Wildfires strike suddenly and unexpectedly, destroying homes, taking lives and costing billions of dollars every year.  Now, scientists say that new satellite technology developed by NASA will help predict where fires will strike next.

The system, known as FireSat, uses infrared sensors to identify wildfires when they have grown to be at least 35 to 50 feet wide, according to a NASA press release.  That area may sound large, but it pales in comparison to the size of wildfires that can destroy millions of acres.  Detection by the system occurs within 15 minutes of the beginning of a fire.

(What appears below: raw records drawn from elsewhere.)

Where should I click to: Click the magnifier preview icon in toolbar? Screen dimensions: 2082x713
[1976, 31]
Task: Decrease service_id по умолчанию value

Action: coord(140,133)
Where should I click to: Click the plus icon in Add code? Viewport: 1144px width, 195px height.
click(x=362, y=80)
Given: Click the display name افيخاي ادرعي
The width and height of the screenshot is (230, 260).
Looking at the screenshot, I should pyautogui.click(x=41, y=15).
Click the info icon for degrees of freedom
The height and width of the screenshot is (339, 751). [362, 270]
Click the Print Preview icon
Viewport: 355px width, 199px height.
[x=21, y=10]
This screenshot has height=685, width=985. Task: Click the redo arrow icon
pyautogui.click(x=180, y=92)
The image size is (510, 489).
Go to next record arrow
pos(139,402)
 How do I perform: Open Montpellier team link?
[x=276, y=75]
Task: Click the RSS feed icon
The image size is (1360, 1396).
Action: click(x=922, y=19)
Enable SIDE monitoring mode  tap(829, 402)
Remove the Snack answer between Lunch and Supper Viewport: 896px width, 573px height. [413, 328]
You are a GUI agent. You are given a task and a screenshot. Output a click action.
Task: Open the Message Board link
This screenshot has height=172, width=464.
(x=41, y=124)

“Delays in detection can lead to rapid escalation of a fire, and dramatic growth of the cost of suppression,” Robert Staehle, lead designer of FireSat at JPL, said in a press release.  “The system we envision will work day and night for fires anywhere in the world.”

NASA has used satellites to track wildfires for years, but the new system marks a vast improvement in imaging capability.  Existing satellite technology can transmit fire images a few times a day.  The new technology, developed by NASA’s Jet Propulsion Laboratory (JPL), transmits an image once a minute, according to the press release.  JPL hopes it will be fully operational by 2018.

Learning about a fire exactly when it starts can make a dramatic difference in preventing its rapid expansion.  The 2014 King Fire, for instance, spread across California forest land 10 miles in one afternoon.  It would eventually burn nearly 100,000 acres of land.

FireSat is far from the only technology in the works that helps predict wildfires.  Another NASA-funded project incorporates weather and topography information, among other things, to determine how a wildfire is likely to spread across a given area.